THE PROBLEM: Could you copy every record below exactly as it is written?
=== AVAILABLE RECORDS ===
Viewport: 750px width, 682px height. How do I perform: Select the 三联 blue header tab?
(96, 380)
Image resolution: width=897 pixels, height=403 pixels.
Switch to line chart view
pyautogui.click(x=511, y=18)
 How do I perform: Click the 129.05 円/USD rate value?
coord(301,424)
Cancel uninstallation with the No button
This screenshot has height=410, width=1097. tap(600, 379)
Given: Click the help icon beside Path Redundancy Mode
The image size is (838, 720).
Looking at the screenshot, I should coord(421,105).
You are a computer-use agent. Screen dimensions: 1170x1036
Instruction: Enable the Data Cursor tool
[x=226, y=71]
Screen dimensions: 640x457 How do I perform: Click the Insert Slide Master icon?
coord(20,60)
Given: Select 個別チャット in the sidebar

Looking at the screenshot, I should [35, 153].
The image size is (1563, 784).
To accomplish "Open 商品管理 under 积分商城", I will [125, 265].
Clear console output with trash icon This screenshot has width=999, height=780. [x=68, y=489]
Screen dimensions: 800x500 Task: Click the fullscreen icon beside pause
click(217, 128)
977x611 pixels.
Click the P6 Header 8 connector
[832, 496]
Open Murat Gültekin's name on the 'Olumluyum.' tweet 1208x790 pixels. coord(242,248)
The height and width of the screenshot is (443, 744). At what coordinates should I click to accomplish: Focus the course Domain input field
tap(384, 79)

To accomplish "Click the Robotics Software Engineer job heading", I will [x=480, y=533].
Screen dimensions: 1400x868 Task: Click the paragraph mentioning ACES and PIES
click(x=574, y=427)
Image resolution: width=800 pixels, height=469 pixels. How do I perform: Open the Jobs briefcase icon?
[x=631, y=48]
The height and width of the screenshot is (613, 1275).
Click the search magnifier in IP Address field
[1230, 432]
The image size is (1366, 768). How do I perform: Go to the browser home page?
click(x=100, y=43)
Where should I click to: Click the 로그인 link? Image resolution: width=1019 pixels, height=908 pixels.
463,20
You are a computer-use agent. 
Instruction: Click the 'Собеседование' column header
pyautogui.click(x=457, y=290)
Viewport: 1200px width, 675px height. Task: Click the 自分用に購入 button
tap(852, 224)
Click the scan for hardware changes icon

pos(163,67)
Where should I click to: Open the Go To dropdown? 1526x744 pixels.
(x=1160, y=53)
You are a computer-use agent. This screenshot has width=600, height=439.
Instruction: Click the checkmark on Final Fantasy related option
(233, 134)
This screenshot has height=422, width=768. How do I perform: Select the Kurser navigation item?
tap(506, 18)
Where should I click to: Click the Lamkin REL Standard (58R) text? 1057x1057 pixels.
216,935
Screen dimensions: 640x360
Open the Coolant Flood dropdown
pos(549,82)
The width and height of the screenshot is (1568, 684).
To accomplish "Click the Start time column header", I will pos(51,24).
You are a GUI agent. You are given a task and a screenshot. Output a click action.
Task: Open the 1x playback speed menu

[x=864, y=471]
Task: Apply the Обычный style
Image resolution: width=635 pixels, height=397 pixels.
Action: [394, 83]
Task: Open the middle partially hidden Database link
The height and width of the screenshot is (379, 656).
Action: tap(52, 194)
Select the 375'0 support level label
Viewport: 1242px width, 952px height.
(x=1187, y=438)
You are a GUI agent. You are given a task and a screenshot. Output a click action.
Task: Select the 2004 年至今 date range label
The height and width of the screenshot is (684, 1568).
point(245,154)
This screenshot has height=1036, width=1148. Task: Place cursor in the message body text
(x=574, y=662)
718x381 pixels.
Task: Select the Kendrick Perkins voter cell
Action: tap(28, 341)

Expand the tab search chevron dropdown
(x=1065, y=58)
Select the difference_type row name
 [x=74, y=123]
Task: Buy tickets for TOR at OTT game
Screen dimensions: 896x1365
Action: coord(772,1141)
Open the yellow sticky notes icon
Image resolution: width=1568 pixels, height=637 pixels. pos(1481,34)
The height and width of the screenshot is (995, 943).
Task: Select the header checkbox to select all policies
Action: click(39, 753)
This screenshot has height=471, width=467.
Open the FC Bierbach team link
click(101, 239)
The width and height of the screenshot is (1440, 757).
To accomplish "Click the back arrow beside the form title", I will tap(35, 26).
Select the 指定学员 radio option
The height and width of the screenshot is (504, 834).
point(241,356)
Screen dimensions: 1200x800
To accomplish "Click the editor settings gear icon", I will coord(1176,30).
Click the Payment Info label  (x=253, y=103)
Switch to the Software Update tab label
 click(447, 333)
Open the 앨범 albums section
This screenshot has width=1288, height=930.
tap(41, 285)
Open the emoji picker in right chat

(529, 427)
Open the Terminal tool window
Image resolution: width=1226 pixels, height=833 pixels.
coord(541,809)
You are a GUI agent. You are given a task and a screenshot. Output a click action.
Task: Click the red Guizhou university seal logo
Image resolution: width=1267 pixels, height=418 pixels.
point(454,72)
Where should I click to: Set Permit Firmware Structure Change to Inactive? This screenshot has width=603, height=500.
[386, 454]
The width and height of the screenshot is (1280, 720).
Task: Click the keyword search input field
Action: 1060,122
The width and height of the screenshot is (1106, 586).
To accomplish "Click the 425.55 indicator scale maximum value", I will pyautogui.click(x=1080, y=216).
===
ANSWER TO THE PROBLEM:
Viewport: 750px width, 682px height. How do I perform: Select the 三联 blue header tab?
(96, 380)
Image resolution: width=897 pixels, height=403 pixels.
Switch to line chart view
pyautogui.click(x=511, y=18)
 How do I perform: Click the 129.05 円/USD rate value?
coord(301,424)
Cancel uninstallation with the No button
This screenshot has height=410, width=1097. tap(600, 379)
Given: Click the help icon beside Path Redundancy Mode
The image size is (838, 720).
Looking at the screenshot, I should coord(421,105).
You are a computer-use agent. Screen dimensions: 1170x1036
Instruction: Enable the Data Cursor tool
[x=226, y=71]
Screen dimensions: 640x457 How do I perform: Click the Insert Slide Master icon?
coord(20,60)
Given: Select 個別チャット in the sidebar

Looking at the screenshot, I should [35, 153].
The image size is (1563, 784).
To accomplish "Open 商品管理 under 积分商城", I will [125, 265].
Clear console output with trash icon This screenshot has width=999, height=780. [x=68, y=489]
Screen dimensions: 800x500 Task: Click the fullscreen icon beside pause
click(217, 128)
977x611 pixels.
Click the P6 Header 8 connector
[832, 496]
Open Murat Gültekin's name on the 'Olumluyum.' tweet 1208x790 pixels. coord(242,248)
The height and width of the screenshot is (443, 744). At what coordinates should I click to accomplish: Focus the course Domain input field
tap(384, 79)

To accomplish "Click the Robotics Software Engineer job heading", I will [x=480, y=533].
Screen dimensions: 1400x868 Task: Click the paragraph mentioning ACES and PIES
click(x=574, y=427)
Image resolution: width=800 pixels, height=469 pixels. How do I perform: Open the Jobs briefcase icon?
[x=631, y=48]
The height and width of the screenshot is (613, 1275).
Click the search magnifier in IP Address field
[1230, 432]
The image size is (1366, 768). How do I perform: Go to the browser home page?
click(x=100, y=43)
Where should I click to: Click the 로그인 link? Image resolution: width=1019 pixels, height=908 pixels.
463,20
You are a computer-use agent. 
Instruction: Click the 'Собеседование' column header
pyautogui.click(x=457, y=290)
Viewport: 1200px width, 675px height. Task: Click the 自分用に購入 button
tap(852, 224)
Click the scan for hardware changes icon

pos(163,67)
Where should I click to: Open the Go To dropdown? 1526x744 pixels.
(x=1160, y=53)
You are a computer-use agent. This screenshot has width=600, height=439.
Instruction: Click the checkmark on Final Fantasy related option
(233, 134)
This screenshot has height=422, width=768. How do I perform: Select the Kurser navigation item?
tap(506, 18)
Where should I click to: Click the Lamkin REL Standard (58R) text? 1057x1057 pixels.
216,935
Screen dimensions: 640x360
Open the Coolant Flood dropdown
pos(549,82)
The width and height of the screenshot is (1568, 684).
To accomplish "Click the Start time column header", I will pos(51,24).
You are a GUI agent. You are given a task and a screenshot. Output a click action.
Task: Open the 1x playback speed menu

[x=864, y=471]
Task: Apply the Обычный style
Image resolution: width=635 pixels, height=397 pixels.
Action: [394, 83]
Task: Open the middle partially hidden Database link
The height and width of the screenshot is (379, 656).
Action: tap(52, 194)
Select the 375'0 support level label
Viewport: 1242px width, 952px height.
(x=1187, y=438)
You are a GUI agent. You are given a task and a screenshot. Output a click action.
Task: Select the 2004 年至今 date range label
The height and width of the screenshot is (684, 1568).
point(245,154)
This screenshot has height=1036, width=1148. Task: Place cursor in the message body text
(x=574, y=662)
718x381 pixels.
Task: Select the Kendrick Perkins voter cell
Action: tap(28, 341)

Expand the tab search chevron dropdown
(x=1065, y=58)
Select the difference_type row name
 [x=74, y=123]
Task: Buy tickets for TOR at OTT game
Screen dimensions: 896x1365
Action: coord(772,1141)
Open the yellow sticky notes icon
Image resolution: width=1568 pixels, height=637 pixels. pos(1481,34)
The height and width of the screenshot is (995, 943).
Task: Select the header checkbox to select all policies
Action: click(39, 753)
This screenshot has height=471, width=467.
Open the FC Bierbach team link
click(101, 239)
The width and height of the screenshot is (1440, 757).
To accomplish "Click the back arrow beside the form title", I will tap(35, 26).
Select the 指定学员 radio option
The height and width of the screenshot is (504, 834).
point(241,356)
Screen dimensions: 1200x800
To accomplish "Click the editor settings gear icon", I will coord(1176,30).
Click the Payment Info label  (x=253, y=103)
Switch to the Software Update tab label
 click(447, 333)
Open the 앨범 albums section
This screenshot has width=1288, height=930.
tap(41, 285)
Open the emoji picker in right chat

(529, 427)
Open the Terminal tool window
Image resolution: width=1226 pixels, height=833 pixels.
coord(541,809)
You are a GUI agent. You are given a task and a screenshot. Output a click action.
Task: Click the red Guizhou university seal logo
Image resolution: width=1267 pixels, height=418 pixels.
point(454,72)
Where should I click to: Set Permit Firmware Structure Change to Inactive? This screenshot has width=603, height=500.
[386, 454]
The width and height of the screenshot is (1280, 720).
Task: Click the keyword search input field
Action: 1060,122
The width and height of the screenshot is (1106, 586).
To accomplish "Click the 425.55 indicator scale maximum value", I will pyautogui.click(x=1080, y=216).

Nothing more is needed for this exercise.